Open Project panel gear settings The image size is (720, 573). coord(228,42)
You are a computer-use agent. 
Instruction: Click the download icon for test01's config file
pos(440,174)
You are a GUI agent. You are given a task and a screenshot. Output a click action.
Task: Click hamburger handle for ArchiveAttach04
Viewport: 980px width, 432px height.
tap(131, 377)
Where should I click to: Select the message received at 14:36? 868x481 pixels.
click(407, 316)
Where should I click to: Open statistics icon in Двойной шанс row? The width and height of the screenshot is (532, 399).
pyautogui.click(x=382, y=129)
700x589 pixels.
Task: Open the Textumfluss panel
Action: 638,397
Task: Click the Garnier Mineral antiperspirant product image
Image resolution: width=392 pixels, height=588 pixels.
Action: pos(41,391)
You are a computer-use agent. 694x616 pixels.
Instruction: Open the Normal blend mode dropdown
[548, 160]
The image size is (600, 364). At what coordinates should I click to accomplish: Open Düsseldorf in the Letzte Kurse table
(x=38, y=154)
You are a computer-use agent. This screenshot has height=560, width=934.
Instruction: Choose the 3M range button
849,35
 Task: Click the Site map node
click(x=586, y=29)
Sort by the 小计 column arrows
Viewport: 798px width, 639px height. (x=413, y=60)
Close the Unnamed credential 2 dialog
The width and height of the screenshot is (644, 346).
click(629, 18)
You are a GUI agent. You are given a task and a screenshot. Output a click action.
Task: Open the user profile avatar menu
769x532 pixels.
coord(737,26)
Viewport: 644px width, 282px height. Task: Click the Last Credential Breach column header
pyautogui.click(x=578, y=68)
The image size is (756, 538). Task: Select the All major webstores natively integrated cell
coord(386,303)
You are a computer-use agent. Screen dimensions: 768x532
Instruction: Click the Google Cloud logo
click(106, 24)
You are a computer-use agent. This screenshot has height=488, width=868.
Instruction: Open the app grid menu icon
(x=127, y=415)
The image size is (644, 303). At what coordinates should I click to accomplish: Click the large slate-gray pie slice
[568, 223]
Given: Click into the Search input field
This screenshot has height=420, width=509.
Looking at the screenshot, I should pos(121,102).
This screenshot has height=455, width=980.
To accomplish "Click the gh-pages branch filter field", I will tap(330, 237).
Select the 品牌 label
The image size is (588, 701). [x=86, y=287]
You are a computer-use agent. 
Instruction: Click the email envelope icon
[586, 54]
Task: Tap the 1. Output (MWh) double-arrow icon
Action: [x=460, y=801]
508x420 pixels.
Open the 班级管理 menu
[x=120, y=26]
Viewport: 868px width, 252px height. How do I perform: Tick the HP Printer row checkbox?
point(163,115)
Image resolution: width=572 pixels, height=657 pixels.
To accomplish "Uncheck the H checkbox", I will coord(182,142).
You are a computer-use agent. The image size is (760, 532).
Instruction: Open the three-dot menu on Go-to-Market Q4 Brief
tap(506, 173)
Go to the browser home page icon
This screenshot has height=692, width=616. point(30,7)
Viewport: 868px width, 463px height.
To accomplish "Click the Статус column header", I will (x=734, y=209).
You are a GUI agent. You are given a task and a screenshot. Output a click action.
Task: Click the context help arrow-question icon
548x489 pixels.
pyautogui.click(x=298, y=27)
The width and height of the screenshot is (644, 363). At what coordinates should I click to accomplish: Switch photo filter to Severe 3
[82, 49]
------------
YOUR OBJECTIVE - Find the string "computer" in the entries above. Copy each line where it occurs.

TASK RESULT -
You are a computer-use agent. 
You are a computer-use agent. 694x616 pixels.
You are a computer-use agent. This screenshot has height=560, width=934.
You are a computer-use agent. Screen dimensions: 768x532
You are a computer-use agent. This screenshot has height=488, width=868.
You are a computer-use agent. 
You are a computer-use agent. The image size is (760, 532).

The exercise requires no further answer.